_INSTRUCTIONS TO FOLLOW_.
Search the records below for the string "September" and copy each line where it turns up.

_Stored data entries_.
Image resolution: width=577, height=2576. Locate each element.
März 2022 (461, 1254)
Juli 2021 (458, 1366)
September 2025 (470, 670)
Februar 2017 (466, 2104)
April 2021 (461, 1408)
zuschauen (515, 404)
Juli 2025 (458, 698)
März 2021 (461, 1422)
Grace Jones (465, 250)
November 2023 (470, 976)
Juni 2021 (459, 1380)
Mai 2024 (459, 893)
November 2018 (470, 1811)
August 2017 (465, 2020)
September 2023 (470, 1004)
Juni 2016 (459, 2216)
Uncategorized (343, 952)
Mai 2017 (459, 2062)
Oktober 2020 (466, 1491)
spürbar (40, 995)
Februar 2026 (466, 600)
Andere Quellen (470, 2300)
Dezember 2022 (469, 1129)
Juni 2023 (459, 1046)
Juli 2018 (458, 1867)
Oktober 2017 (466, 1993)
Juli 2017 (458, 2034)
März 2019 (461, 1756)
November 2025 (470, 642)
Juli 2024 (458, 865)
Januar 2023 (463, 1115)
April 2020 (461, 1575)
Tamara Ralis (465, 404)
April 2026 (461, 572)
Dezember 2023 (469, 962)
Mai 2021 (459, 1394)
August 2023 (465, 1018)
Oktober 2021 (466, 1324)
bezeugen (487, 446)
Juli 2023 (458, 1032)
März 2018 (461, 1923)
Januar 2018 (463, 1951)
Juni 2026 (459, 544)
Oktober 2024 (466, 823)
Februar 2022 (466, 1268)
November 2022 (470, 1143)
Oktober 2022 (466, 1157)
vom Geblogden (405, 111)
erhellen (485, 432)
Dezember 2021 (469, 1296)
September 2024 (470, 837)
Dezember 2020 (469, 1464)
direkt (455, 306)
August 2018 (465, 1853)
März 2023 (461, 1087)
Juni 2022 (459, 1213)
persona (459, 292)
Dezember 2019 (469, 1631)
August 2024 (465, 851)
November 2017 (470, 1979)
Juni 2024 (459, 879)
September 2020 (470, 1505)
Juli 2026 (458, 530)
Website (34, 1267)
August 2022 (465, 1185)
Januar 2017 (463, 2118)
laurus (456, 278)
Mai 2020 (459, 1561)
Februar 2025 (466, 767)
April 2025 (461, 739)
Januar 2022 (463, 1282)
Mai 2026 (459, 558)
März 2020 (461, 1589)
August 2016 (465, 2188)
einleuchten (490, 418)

_SOLUTION FOR THIS PROBLEM_.
September 2025 (470, 670)
September 2023 (470, 1004)
September 2024 (470, 837)
September 2020 (470, 1505)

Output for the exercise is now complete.